Exercise instructions: Which lines of the entries hold the string "computer"? Copy each one.
══ Dataset excerpts
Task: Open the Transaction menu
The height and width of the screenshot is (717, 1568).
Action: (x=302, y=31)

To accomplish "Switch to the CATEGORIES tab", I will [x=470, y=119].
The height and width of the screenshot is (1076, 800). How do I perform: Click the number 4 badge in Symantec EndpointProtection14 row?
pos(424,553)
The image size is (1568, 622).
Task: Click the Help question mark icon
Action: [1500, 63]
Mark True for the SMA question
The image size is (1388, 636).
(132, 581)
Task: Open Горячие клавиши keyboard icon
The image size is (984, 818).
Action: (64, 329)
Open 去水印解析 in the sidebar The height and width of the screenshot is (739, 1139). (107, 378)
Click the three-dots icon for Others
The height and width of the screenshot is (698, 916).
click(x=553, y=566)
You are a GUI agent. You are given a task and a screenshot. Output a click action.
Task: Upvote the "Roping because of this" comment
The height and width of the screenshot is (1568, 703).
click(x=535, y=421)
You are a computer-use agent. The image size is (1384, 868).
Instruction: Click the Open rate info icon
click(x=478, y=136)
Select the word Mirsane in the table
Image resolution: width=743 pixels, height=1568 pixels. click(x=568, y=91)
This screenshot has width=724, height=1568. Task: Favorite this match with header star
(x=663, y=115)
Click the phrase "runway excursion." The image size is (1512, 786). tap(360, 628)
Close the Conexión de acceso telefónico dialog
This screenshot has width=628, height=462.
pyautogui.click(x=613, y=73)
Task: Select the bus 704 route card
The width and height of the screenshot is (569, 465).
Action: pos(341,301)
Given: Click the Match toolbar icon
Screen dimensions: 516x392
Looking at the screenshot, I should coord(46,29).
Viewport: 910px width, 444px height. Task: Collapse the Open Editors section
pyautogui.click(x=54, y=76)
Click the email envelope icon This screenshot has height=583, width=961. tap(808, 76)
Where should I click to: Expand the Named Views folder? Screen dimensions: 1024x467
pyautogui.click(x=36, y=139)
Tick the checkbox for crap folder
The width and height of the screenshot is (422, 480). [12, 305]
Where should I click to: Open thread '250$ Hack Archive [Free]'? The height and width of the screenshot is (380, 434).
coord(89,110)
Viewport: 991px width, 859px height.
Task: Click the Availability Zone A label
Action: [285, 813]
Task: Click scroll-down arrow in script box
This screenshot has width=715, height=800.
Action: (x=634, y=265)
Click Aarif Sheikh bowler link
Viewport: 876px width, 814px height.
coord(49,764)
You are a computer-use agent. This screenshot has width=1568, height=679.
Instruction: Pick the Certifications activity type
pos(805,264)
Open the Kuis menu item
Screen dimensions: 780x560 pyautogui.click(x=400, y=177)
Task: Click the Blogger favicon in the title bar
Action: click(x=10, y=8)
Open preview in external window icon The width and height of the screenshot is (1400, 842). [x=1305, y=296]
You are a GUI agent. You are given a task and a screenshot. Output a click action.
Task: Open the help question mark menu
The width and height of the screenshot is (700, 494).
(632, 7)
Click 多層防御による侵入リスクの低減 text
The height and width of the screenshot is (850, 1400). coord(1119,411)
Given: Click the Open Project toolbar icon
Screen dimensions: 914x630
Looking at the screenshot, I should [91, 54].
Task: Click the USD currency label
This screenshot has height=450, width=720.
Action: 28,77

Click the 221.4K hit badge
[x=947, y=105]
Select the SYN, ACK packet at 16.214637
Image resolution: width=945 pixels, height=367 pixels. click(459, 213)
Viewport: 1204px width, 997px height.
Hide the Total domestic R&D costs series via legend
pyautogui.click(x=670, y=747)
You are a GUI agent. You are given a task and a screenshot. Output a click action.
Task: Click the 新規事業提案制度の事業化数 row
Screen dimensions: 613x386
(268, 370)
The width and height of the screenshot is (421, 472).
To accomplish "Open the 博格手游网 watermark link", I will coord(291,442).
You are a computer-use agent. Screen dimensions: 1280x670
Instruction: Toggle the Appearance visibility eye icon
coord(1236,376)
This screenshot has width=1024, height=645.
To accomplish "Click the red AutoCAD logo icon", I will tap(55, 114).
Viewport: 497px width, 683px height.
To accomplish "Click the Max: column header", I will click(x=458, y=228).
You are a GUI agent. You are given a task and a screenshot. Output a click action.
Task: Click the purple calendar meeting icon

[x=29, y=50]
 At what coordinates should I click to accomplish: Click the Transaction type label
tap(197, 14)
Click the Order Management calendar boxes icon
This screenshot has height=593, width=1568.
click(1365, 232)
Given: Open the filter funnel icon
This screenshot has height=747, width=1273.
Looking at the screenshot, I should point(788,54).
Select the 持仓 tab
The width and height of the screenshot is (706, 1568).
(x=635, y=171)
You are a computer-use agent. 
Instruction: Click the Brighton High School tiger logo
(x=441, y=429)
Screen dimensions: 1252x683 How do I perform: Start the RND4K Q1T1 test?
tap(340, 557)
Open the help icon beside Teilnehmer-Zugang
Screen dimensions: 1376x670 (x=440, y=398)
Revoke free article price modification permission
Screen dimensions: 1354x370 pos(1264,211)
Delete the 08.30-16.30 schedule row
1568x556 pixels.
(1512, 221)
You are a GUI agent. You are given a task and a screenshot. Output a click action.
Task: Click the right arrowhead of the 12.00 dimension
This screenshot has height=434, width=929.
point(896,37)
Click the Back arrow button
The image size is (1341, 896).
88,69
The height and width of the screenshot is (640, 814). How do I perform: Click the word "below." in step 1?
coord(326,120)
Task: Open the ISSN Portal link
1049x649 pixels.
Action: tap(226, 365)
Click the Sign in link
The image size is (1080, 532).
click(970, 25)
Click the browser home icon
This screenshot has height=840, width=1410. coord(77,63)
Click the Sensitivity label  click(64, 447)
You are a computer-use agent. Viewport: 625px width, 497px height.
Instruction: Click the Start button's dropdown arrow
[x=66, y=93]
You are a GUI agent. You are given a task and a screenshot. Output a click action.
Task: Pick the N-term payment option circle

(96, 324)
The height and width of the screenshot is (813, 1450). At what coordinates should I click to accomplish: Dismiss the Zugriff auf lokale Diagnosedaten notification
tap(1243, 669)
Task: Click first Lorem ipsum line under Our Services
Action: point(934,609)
════
Output of the exercise:
You are a computer-use agent. The image size is (1384, 868).
You are a computer-use agent. This screenshot has width=1568, height=679.
You are a computer-use agent. Screen dimensions: 1280x670
You are a computer-use agent. 
You are a computer-use agent. Viewport: 625px width, 497px height.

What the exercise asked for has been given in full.